Images by Adrian Hendley (click on an image for a full size slide show)
Adrian Hendley talked of “a life in landscapes”, from mountain climbing with his parents, captured on slide film, to modern digital images. He said, “It amounts almost to an obsession and I truly empathise with the words of Brooks Jensen who spoke of the mystery, wonder and depth of landscapes. I try to reflect that in my photographs.” His images featured the hills and mountains of England’s Lake District, Scotland and north Wales plus the countryside and seascapes nearby.

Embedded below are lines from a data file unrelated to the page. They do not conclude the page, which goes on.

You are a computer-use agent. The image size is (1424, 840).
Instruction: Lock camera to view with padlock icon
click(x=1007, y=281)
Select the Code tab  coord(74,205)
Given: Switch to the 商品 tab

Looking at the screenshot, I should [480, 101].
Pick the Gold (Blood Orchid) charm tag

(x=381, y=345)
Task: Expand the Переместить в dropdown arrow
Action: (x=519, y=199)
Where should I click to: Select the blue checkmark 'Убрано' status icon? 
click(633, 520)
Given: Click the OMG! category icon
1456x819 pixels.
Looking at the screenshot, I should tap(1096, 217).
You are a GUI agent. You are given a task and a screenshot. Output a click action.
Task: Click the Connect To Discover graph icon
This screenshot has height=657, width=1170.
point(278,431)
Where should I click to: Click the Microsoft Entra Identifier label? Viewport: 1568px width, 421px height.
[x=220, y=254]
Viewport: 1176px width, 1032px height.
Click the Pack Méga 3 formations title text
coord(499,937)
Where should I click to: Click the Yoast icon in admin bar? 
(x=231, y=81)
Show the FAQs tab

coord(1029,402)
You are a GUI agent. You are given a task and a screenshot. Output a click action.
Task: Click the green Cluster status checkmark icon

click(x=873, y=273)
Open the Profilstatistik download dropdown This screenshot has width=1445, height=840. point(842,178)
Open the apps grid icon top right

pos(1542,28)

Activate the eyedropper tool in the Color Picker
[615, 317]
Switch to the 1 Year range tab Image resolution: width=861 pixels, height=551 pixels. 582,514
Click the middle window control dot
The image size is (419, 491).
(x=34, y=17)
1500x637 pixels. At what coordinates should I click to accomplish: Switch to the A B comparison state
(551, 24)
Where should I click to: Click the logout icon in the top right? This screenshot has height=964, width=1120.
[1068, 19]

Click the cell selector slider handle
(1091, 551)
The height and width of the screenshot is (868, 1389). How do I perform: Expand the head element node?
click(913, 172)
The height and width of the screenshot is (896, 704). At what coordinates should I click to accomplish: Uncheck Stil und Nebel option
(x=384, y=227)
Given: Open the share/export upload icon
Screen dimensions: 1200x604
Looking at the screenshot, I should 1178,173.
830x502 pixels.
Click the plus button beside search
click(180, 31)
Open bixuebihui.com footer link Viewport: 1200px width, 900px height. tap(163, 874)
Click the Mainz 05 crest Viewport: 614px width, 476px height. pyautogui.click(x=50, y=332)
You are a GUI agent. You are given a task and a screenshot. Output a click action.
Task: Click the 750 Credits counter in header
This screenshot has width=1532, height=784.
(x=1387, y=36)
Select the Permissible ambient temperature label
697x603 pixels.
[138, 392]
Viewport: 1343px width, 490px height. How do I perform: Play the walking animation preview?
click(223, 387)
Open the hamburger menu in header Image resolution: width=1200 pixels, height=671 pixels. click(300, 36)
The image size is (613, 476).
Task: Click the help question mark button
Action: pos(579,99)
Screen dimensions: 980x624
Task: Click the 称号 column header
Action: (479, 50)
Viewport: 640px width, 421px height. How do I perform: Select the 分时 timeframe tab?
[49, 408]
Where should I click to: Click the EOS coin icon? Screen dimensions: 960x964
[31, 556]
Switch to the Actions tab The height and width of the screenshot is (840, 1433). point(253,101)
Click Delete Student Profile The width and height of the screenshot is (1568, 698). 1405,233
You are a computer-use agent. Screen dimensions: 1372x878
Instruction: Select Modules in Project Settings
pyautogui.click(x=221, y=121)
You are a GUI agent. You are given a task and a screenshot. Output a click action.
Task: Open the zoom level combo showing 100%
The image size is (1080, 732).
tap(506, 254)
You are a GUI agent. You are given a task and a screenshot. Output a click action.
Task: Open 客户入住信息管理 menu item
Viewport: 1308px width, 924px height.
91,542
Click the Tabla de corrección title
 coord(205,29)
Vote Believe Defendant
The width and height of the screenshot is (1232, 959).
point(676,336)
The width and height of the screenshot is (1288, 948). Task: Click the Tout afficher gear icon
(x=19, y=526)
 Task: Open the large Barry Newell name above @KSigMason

“I’ve learned that the light and shadows are always changing. If you are patient and have practised enough then you may be fortunate enough to capture a scene when it has particular impact.” Adrian was not short of stories about how shots were taken and good places to view the landscapes from. But he stressed the need for care and to assess your own capabilities in relation to the climbs: especially before committing yourself to taking your equipment along a ridge with drops of 1,000 feet either side.
Images by John Fontana (click on an image for a full size slide show)
High impact images of a different kind were the subject of John Fontana. He demonstrated images taken with a LensBaby Edge lens. “This is a tilt lens,” and he explained, “it means you can move the area of depth of field around in your image.” He showed how this meant, for example, that a building that stretches away at an angle to the camera could be captured sharply throughout.
But the technology can also be deployed for special effects such a deliberately putting an area of the image out of focus. “It gives you a powerful way of drawing the viewer into an image to concentrate on what you think is important. Since there is no auto-focus on these lenes it is useful to have a camera with focus peaking, which highlights the parts of the image in sharpest focus.”
In the second part of his talk, John showed images taken with a Holga 120N film camera selling for just £30. Whilst it did not have the vast array of controls found on conventional cameras, the style of the images and the discipline it imposed could lead to some striking images, as John demonstrated.